Most of the system administrators hate this. If things are automated with less manual intervention chances for making mistake gets the reduced result in quality delivery with perfections.
Productivity Enhancement
If things are automated it will allow all members of the team can use the automation which will result in the team’s productivity.
With the help of automation, you can reduce a complex task up to one script-like command, and then the same command or script can be used by any team member.
Automation will reduce dependency as well as it may need more senior members to perform that complex task.
By automating that process, senior administrators can put all of their expertise into creating the right process that performs the right checks, and they can take off the vacation with confidence that anyone else in the team now can perform the task efficiently.
Documentation Overhead Reduction
Automation reduces documentation workload. Often instead of automating a task, a sysadmin team will spend time documenting a process.
There is still an important place for documentation. For example, if you automate the entire process into a single automated task, you no longer need documentation because you’ve reduced it down to “run this shell script”.
Because the process is now automated, you also know the process is kept up to date; otherwise, the script may stop working.
What to automate?
Even though automation is really good but things to keep in mind that everything cannot be automated. Below are a few scenarios when we can consider automation. Following are a few different types of tasks that make good candidates for automation.
Routine tasks
Tasks that you perform frequently are good candidates for automation. The more frequent the task, the more time-savings you get from automation. A good document will be enough for the less frequent tasks.
Repetitive tasks
If a process is as a series of commands, and then copy and paste them one by one in a terminal and the task would be complete, that’s a repeatable task that may be a good candidate for automation.
Something you may never have to do again isn’t worth the time and effort to automate mostly used shell scripts.
Complex tasks
More complex a task, the more opportunities for mistakes if you do it manually.
If a task has multiple steps, in particular steps that require you to take the output from one step and use it as input for another, or steps that use commands with a complex string of arguments, these are all great candidates for automation.
A task that takes a longer time to complete, a better candidate for automation. OS installation and configuration is a great example of this.
For installations of OS itself was tedious job earlier and very time consuming and much manual intervention which can be automated using automated solutions.
Setting up Jumpstart Servers for automated unattended installations of OS and post-install installations according to environment-specific for Solaris Deployment and similar implementations can be done for RHEL via setting up Kickstart and using post-build scripts for any package installations according to organization requirement.
Many cloud providers also provide nowadays provide such automation for faster deployments for instance AZURE ARM. Whole objective to save time, improve quality in deployments, and raising the productivity of the team.
Another example of one of the best automation tools is Ansible open source clientless configuration management tool.
Summarizing the article what is automation and its importance, system administrators these days have lot of automation in place to do routine tasks, repetitive tasks, complex tasks and time consuming tasks as well and many tools available.

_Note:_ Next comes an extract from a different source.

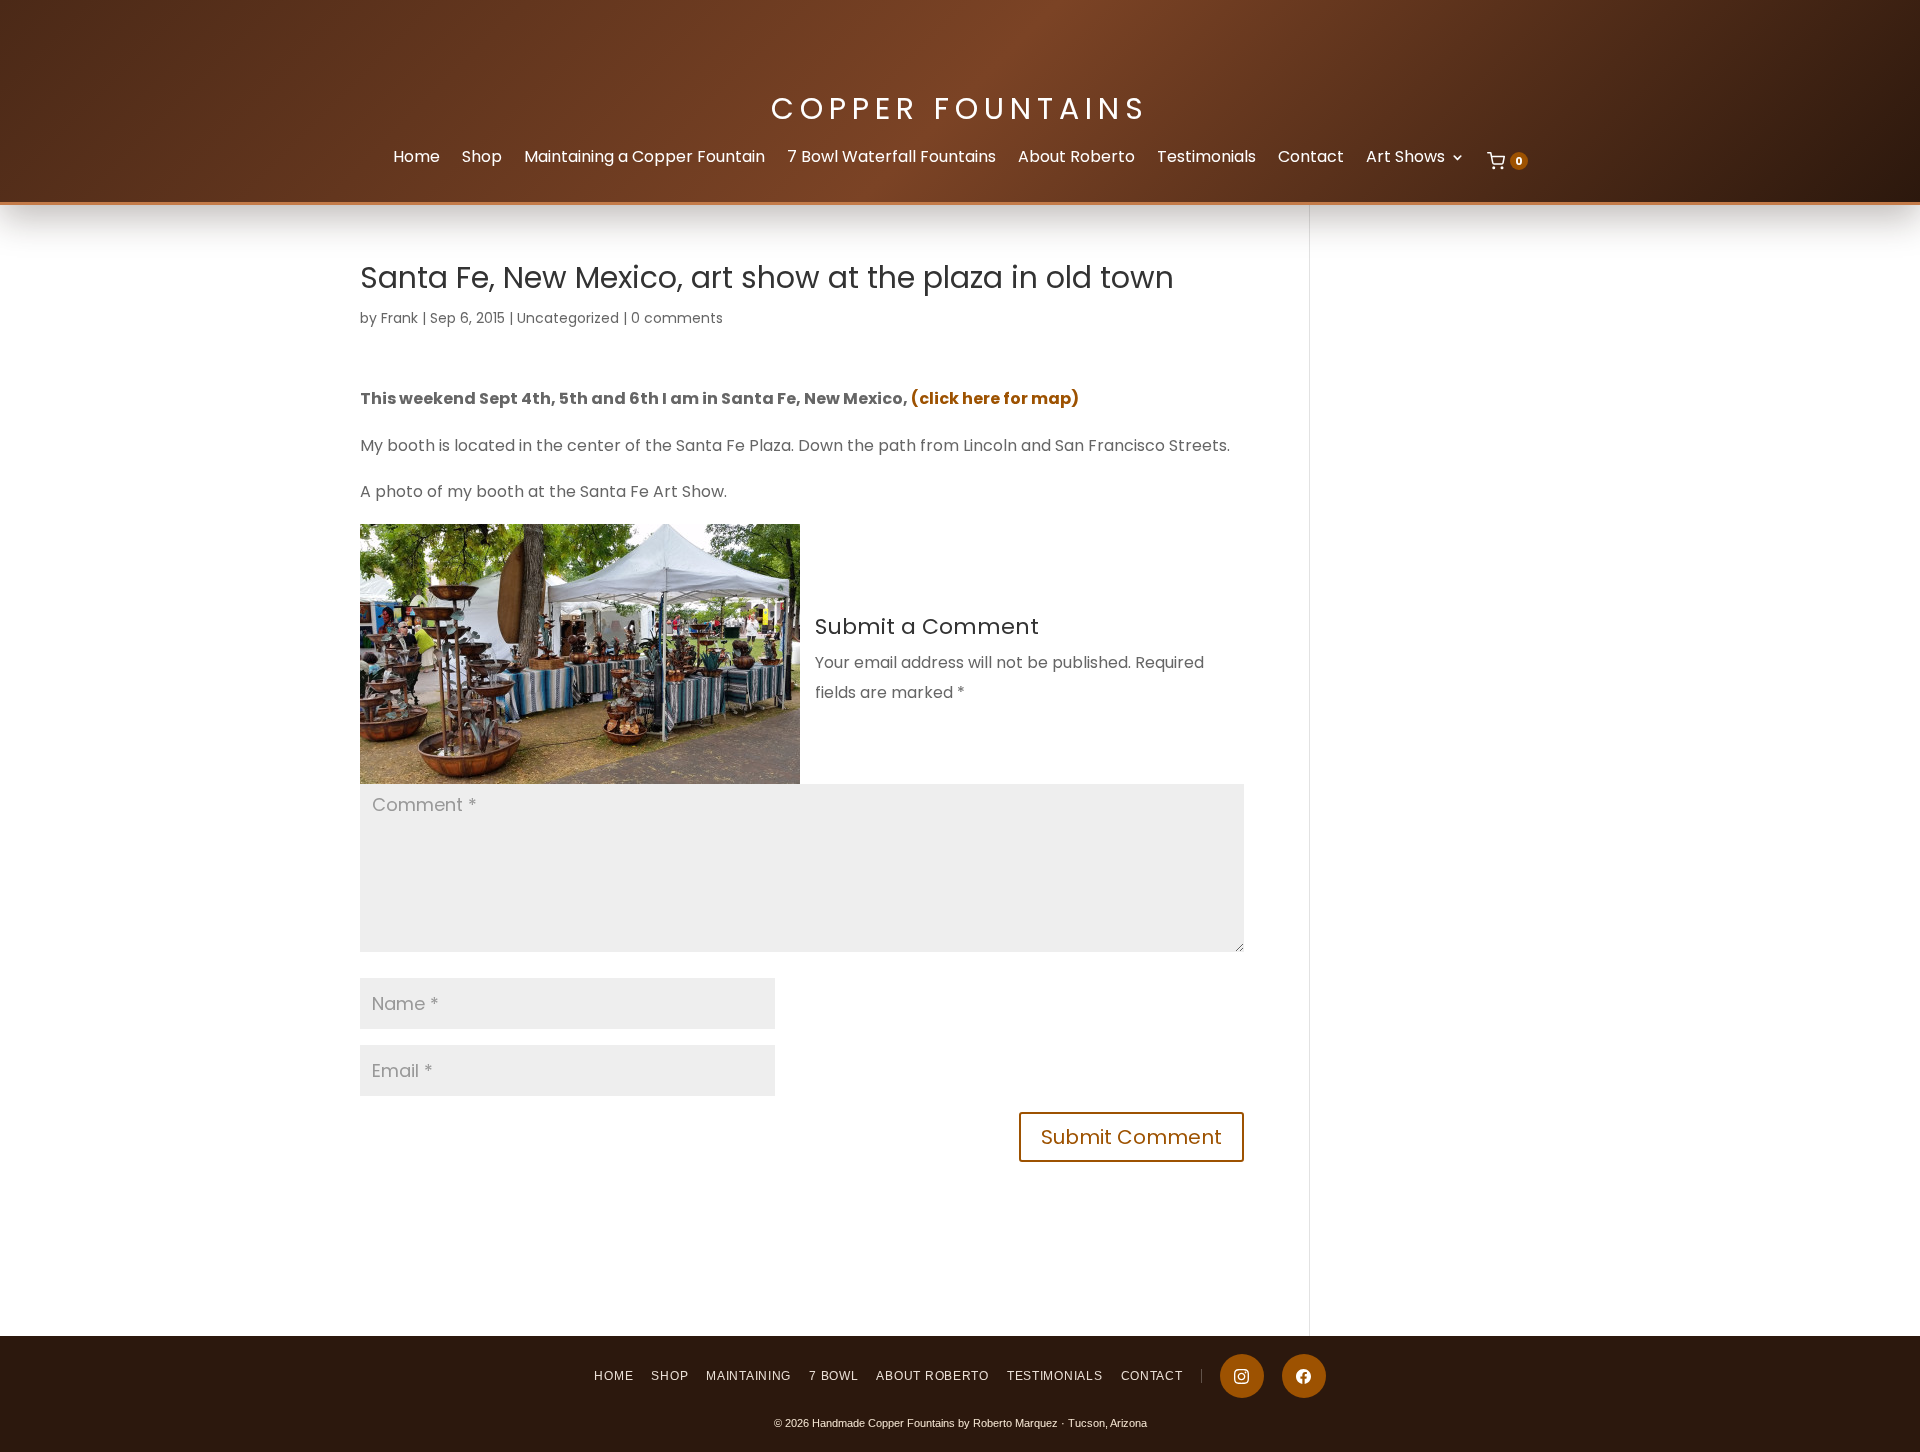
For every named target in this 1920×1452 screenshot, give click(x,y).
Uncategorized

Just to keep few things in mind if you are owner of automation as you write your automation, be careful to check that your tasks succeeded, and if not, alert the sysadmin to the problem.
That means shell scripts should check for exit codes, and error logs should be forwarded somewhere that gets the administrator’s attention.
It’s too easy to automate something and forget about it, but then check back weeks later and discover it stopped working so it is always recommended to provision error and completion logging.